───── Exercise materials ─────

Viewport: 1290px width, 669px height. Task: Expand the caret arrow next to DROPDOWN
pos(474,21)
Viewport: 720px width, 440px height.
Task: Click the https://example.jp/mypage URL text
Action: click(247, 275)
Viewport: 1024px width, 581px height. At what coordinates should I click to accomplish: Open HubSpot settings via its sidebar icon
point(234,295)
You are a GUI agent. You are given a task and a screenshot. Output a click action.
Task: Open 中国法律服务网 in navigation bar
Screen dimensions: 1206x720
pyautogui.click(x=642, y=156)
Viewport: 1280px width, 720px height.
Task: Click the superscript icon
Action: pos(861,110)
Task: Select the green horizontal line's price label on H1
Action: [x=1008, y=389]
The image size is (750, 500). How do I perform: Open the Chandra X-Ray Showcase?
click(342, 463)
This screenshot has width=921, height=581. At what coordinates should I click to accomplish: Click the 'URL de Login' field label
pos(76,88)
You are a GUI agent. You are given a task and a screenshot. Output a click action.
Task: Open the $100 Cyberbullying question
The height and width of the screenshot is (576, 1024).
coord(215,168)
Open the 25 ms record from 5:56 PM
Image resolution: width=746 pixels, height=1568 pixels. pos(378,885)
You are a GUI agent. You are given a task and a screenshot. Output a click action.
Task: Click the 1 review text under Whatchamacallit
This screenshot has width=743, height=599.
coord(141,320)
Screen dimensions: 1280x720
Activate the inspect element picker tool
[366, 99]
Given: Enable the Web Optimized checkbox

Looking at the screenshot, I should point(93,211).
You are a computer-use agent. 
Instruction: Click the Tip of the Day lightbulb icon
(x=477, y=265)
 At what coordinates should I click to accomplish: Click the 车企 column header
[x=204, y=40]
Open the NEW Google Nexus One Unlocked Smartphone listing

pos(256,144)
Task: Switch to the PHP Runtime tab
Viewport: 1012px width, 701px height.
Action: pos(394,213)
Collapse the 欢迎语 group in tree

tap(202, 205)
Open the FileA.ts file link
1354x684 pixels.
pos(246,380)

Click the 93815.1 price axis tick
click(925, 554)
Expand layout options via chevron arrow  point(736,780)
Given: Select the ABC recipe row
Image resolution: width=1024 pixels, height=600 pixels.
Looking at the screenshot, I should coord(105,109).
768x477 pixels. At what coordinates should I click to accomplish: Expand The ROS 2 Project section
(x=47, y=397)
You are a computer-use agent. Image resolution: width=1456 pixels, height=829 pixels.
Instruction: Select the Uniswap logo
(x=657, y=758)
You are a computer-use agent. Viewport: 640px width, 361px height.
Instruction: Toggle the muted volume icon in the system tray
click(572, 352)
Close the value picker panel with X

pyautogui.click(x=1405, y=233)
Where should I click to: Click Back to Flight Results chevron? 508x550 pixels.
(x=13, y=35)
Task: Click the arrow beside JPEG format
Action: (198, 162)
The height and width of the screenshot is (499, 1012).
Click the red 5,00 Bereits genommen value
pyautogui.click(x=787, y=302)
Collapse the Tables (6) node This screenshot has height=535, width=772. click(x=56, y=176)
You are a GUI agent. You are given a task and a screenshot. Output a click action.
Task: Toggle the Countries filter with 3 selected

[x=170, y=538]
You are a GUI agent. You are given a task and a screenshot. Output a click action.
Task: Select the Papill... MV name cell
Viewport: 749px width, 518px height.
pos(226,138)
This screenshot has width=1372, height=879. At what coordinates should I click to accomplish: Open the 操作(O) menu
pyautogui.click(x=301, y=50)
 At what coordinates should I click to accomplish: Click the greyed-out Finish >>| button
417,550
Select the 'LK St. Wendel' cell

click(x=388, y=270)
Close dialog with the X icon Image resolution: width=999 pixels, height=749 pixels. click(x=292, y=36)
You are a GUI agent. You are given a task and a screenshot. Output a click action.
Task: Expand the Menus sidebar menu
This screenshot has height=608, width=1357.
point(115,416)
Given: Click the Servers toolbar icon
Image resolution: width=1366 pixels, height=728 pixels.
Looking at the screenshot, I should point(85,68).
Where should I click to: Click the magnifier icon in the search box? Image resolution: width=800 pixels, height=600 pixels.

─────

Exercise aim:
Above are the records; reproduce all of them exactly.

Written answer:
Viewport: 1290px width, 669px height. Task: Expand the caret arrow next to DROPDOWN
pos(474,21)
Viewport: 720px width, 440px height.
Task: Click the https://example.jp/mypage URL text
Action: click(247, 275)
Viewport: 1024px width, 581px height. At what coordinates should I click to accomplish: Open HubSpot settings via its sidebar icon
point(234,295)
You are a GUI agent. You are given a task and a screenshot. Output a click action.
Task: Open 中国法律服务网 in navigation bar
Screen dimensions: 1206x720
pyautogui.click(x=642, y=156)
Viewport: 1280px width, 720px height.
Task: Click the superscript icon
Action: pos(861,110)
Task: Select the green horizontal line's price label on H1
Action: [x=1008, y=389]
The image size is (750, 500). How do I perform: Open the Chandra X-Ray Showcase?
click(342, 463)
This screenshot has width=921, height=581. At what coordinates should I click to accomplish: Click the 'URL de Login' field label
pos(76,88)
You are a GUI agent. You are given a task and a screenshot. Output a click action.
Task: Open the $100 Cyberbullying question
The height and width of the screenshot is (576, 1024).
coord(215,168)
Open the 25 ms record from 5:56 PM
Image resolution: width=746 pixels, height=1568 pixels. pos(378,885)
You are a GUI agent. You are given a task and a screenshot. Output a click action.
Task: Click the 1 review text under Whatchamacallit
This screenshot has width=743, height=599.
coord(141,320)
Screen dimensions: 1280x720
Activate the inspect element picker tool
[366, 99]
Given: Enable the Web Optimized checkbox

Looking at the screenshot, I should point(93,211).
You are a computer-use agent. 
Instruction: Click the Tip of the Day lightbulb icon
(x=477, y=265)
 At what coordinates should I click to accomplish: Click the 车企 column header
[x=204, y=40]
Open the NEW Google Nexus One Unlocked Smartphone listing

pos(256,144)
Task: Switch to the PHP Runtime tab
Viewport: 1012px width, 701px height.
Action: pos(394,213)
Collapse the 欢迎语 group in tree

tap(202, 205)
Open the FileA.ts file link
1354x684 pixels.
pos(246,380)

Click the 93815.1 price axis tick
click(925, 554)
Expand layout options via chevron arrow  point(736,780)
Given: Select the ABC recipe row
Image resolution: width=1024 pixels, height=600 pixels.
Looking at the screenshot, I should coord(105,109).
768x477 pixels. At what coordinates should I click to accomplish: Expand The ROS 2 Project section
(x=47, y=397)
You are a computer-use agent. Image resolution: width=1456 pixels, height=829 pixels.
Instruction: Select the Uniswap logo
(x=657, y=758)
You are a computer-use agent. Viewport: 640px width, 361px height.
Instruction: Toggle the muted volume icon in the system tray
click(572, 352)
Close the value picker panel with X

pyautogui.click(x=1405, y=233)
Where should I click to: Click Back to Flight Results chevron? 508x550 pixels.
(x=13, y=35)
Task: Click the arrow beside JPEG format
Action: (198, 162)
The height and width of the screenshot is (499, 1012).
Click the red 5,00 Bereits genommen value
pyautogui.click(x=787, y=302)
Collapse the Tables (6) node This screenshot has height=535, width=772. click(x=56, y=176)
You are a GUI agent. You are given a task and a screenshot. Output a click action.
Task: Toggle the Countries filter with 3 selected

[x=170, y=538]
You are a GUI agent. You are given a task and a screenshot. Output a click action.
Task: Select the Papill... MV name cell
Viewport: 749px width, 518px height.
pos(226,138)
This screenshot has width=1372, height=879. At what coordinates should I click to accomplish: Open the 操作(O) menu
pyautogui.click(x=301, y=50)
 At what coordinates should I click to accomplish: Click the greyed-out Finish >>| button
417,550
Select the 'LK St. Wendel' cell

click(x=388, y=270)
Close dialog with the X icon Image resolution: width=999 pixels, height=749 pixels. click(x=292, y=36)
You are a GUI agent. You are given a task and a screenshot. Output a click action.
Task: Expand the Menus sidebar menu
This screenshot has height=608, width=1357.
point(115,416)
Given: Click the Servers toolbar icon
Image resolution: width=1366 pixels, height=728 pixels.
Looking at the screenshot, I should point(85,68).
Where should I click to: Click the magnifier icon in the search box? Image resolution: width=800 pixels, height=600 pixels.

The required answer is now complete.